Error while retrieving result in pymongo

I have an python application which creates number of threads for a job. each thread connects to mongodb and retrieve data. Number of allowed connection to mongodb is 200 which I'm taking care using semaphore. And once mongo querying job is done each thread closes mongodb connection. But while executing this application I'm getting same error for all threads. Error is:
Traceback (most recent call last):
File "C:\Python34\lib\threading.py", line 921, in _bootstrap_inner
self.run()
File "C:\Python34\lib\threading.py", line 869, in run
self._target(*self._args, **self._kwargs)
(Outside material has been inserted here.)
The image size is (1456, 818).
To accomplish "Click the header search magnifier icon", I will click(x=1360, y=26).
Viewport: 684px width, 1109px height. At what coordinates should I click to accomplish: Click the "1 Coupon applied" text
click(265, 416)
File "C:/path/pytest/under_construction/testAlgo.py", line 95, in sample_thread
status=monObj.process_status(list_value1,list_value2,5,120,120)
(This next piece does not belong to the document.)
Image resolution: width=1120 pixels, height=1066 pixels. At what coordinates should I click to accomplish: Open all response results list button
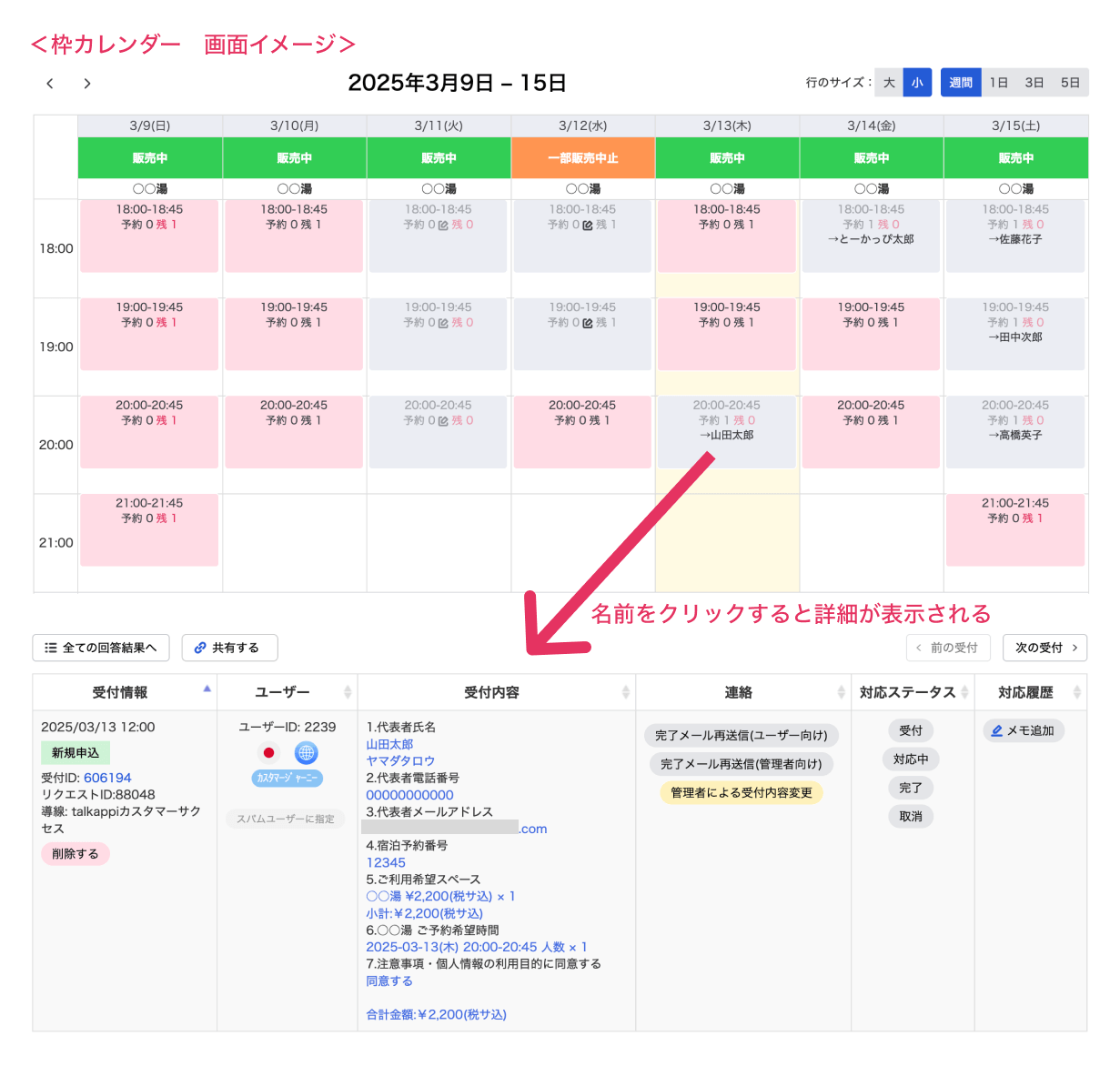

File "C:\path\pytest\under_construction\mongo_lib.py", line 153, in process_status
result=self.mongo_result('Submission','find',q={})
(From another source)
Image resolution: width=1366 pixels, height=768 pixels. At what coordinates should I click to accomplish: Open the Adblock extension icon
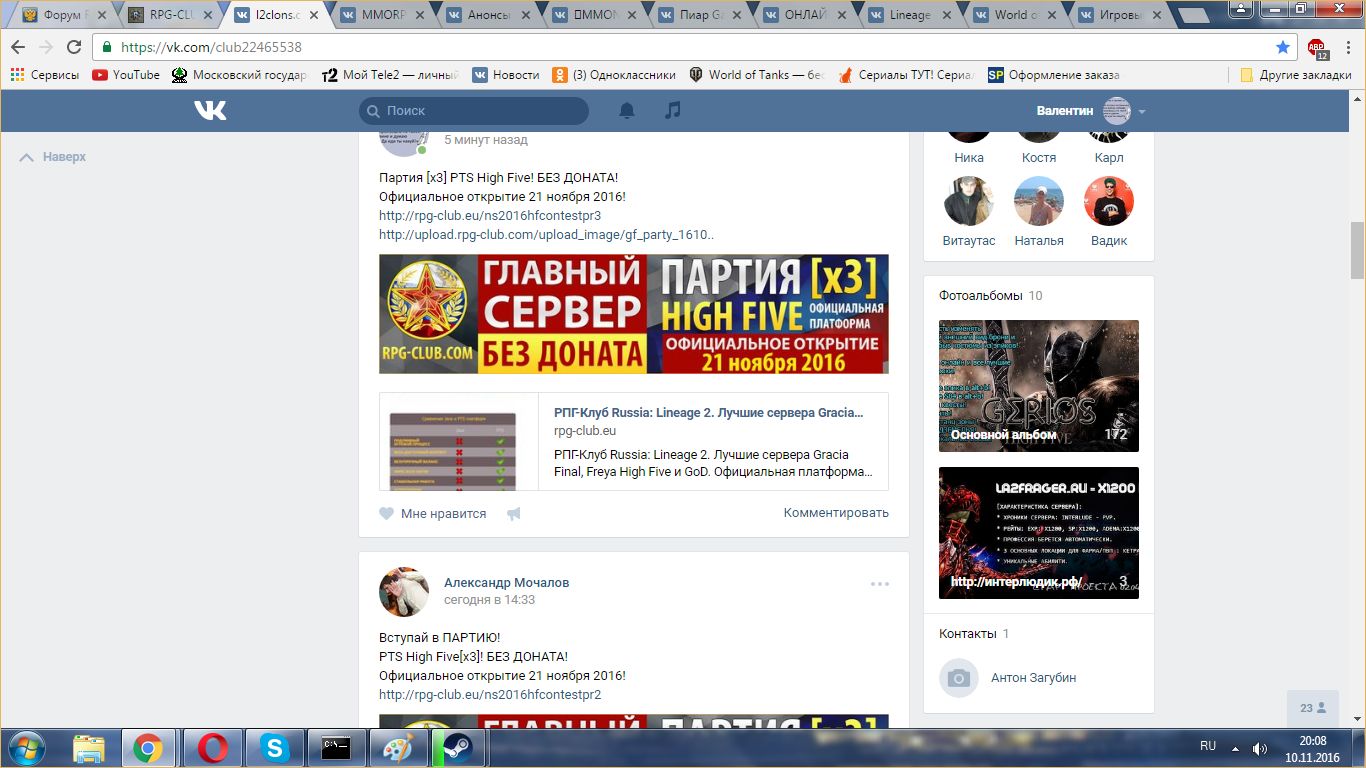(1317, 47)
File "C:\path\pytest\under_construction\mongo_lib.py", line 53, in mongo_result
result=list(_query[query_type.lower()](query_string[keys]))
File "C:\Python34\lib\site-packages\pymongo\cursor.py", line 1076, in __next__
if len(self.__data) or self._refresh():
File "C:\Python34\lib\site-packages\pymongo\cursor.py", line 1037, in _refresh
limit, self.__id))
File "C:\Python34\lib\site-packages\pymongo\cursor.py", line 933, in __send_message
res = client._send_message_with_response(message, **kwargs)
File "C:\Python34\lib\site-packages\pymongo\mongo_client.py", line 1205, in _send_message_with_response
response = self.__send_and_receive(message, sock_info)
File "C:\Python34\lib\site-packages\pymongo\mongo_client.py", line 1182, in __send_and_receive
return self.__receive_message_on_socket(1, request_id, sock_info)
File "C:\Python34\lib\site-packages\pymongo\mongo_client.py", line 1174, in __receive_message_on_socket
return self.__receive_data_on_socket(length - 16, sock_info)
File "C:\Python34\lib\site-packages\pymongo\mongo_client.py", line 1153, in __receive_data_on_socket
chunk = sock_info.sock.recv(length)
MemoryError
Code for creating mongo connection
client=MongoClient(mc_name,port)
I was thinking, is this error due to results of all threads accumulating at one port of machine running my application?
MongoClient is a thread-safe connection pool, so you should be creating a single instance that's shared by all the worker threads rather than having each thread create its own.
The connection pool size defaults to 100, but if you want to make it even larger you can use the maxPoolSize parameter to do that (e.g. maxPoolSize=200).